── Records ──

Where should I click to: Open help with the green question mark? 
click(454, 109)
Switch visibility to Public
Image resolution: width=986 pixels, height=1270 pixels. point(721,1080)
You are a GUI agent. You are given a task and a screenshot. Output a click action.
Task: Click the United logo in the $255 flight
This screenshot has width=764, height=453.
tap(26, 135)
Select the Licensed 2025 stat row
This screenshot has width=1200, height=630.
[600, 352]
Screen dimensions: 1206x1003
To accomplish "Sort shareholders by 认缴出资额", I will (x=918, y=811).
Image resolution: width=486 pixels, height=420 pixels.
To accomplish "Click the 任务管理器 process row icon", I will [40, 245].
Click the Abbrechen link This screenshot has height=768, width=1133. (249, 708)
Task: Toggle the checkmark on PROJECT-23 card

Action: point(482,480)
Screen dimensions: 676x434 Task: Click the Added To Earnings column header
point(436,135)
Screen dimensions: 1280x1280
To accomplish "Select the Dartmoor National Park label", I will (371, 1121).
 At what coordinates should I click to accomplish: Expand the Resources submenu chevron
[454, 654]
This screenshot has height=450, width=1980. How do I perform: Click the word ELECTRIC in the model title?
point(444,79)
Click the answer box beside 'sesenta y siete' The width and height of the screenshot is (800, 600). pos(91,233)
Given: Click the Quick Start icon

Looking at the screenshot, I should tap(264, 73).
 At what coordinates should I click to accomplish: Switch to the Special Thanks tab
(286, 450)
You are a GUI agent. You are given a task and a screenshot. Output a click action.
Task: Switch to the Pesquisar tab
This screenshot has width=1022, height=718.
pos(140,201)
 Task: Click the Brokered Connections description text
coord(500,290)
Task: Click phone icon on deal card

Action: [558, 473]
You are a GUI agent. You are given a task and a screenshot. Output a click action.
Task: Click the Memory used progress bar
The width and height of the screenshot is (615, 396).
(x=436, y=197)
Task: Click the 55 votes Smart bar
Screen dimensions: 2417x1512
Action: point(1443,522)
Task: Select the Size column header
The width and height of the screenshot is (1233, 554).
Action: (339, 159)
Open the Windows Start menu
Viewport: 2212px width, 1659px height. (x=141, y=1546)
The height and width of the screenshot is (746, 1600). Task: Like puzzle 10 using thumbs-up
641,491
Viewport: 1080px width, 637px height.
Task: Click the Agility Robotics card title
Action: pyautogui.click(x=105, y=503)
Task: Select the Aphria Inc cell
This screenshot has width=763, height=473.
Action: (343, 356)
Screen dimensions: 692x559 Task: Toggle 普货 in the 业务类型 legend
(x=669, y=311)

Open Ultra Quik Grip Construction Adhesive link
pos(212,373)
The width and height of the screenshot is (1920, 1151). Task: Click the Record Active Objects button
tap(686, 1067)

───

> _Task statement_:
Turn the lines above into a numbered list, and omit the blank lines.

> _Solution to the exercise_:
1. Where should I click to: Open help with the green question mark? 
2. click(454, 109)
3. Switch visibility to Public
4. Image resolution: width=986 pixels, height=1270 pixels. point(721,1080)
5. You are a GUI agent. You are given a task and a screenshot. Output a click action.
6. Task: Click the United logo in the $255 flight
7. This screenshot has width=764, height=453.
8. tap(26, 135)
9. Select the Licensed 2025 stat row
10. This screenshot has width=1200, height=630.
11. [600, 352]
12. Screen dimensions: 1206x1003
13. To accomplish "Sort shareholders by 认缴出资额", I will (x=918, y=811).
14. Image resolution: width=486 pixels, height=420 pixels.
15. To accomplish "Click the 任务管理器 process row icon", I will [40, 245].
16. Click the Abbrechen link This screenshot has height=768, width=1133. (249, 708)
17. Task: Toggle the checkmark on PROJECT-23 card
18. Action: point(482,480)
19. Screen dimensions: 676x434 Task: Click the Added To Earnings column header
20. point(436,135)
21. Screen dimensions: 1280x1280
22. To accomplish "Select the Dartmoor National Park label", I will (371, 1121).
23.  At what coordinates should I click to accomplish: Expand the Resources submenu chevron
24. [454, 654]
25. This screenshot has height=450, width=1980. How do I perform: Click the word ELECTRIC in the model title?
26. point(444,79)
27. Click the answer box beside 'sesenta y siete' The width and height of the screenshot is (800, 600). pos(91,233)
28. Given: Click the Quick Start icon
29. Looking at the screenshot, I should tap(264, 73).
30.  At what coordinates should I click to accomplish: Switch to the Special Thanks tab
31. (286, 450)
32. You are a GUI agent. You are given a task and a screenshot. Output a click action.
33. Task: Switch to the Pesquisar tab
34. This screenshot has width=1022, height=718.
35. pos(140,201)
36.  Task: Click the Brokered Connections description text
37. coord(500,290)
38. Task: Click phone icon on deal card
39. Action: [558, 473]
40. You are a GUI agent. You are given a task and a screenshot. Output a click action.
41. Task: Click the Memory used progress bar
42. The width and height of the screenshot is (615, 396).
43. (x=436, y=197)
44. Task: Click the 55 votes Smart bar
45. Screen dimensions: 2417x1512
46. Action: point(1443,522)
47. Task: Select the Size column header
48. The width and height of the screenshot is (1233, 554).
49. Action: (339, 159)
50. Open the Windows Start menu
51. Viewport: 2212px width, 1659px height. (x=141, y=1546)
52. The height and width of the screenshot is (746, 1600). Task: Like puzzle 10 using thumbs-up
53. 641,491
54. Viewport: 1080px width, 637px height.
55. Task: Click the Agility Robotics card title
56. Action: pyautogui.click(x=105, y=503)
57. Task: Select the Aphria Inc cell
58. This screenshot has width=763, height=473.
59. Action: (343, 356)
60. Screen dimensions: 692x559 Task: Toggle 普货 in the 业务类型 legend
61. (x=669, y=311)
62. Open Ultra Quik Grip Construction Adhesive link
63. pos(212,373)
64. The width and height of the screenshot is (1920, 1151). Task: Click the Record Active Objects button
65. tap(686, 1067)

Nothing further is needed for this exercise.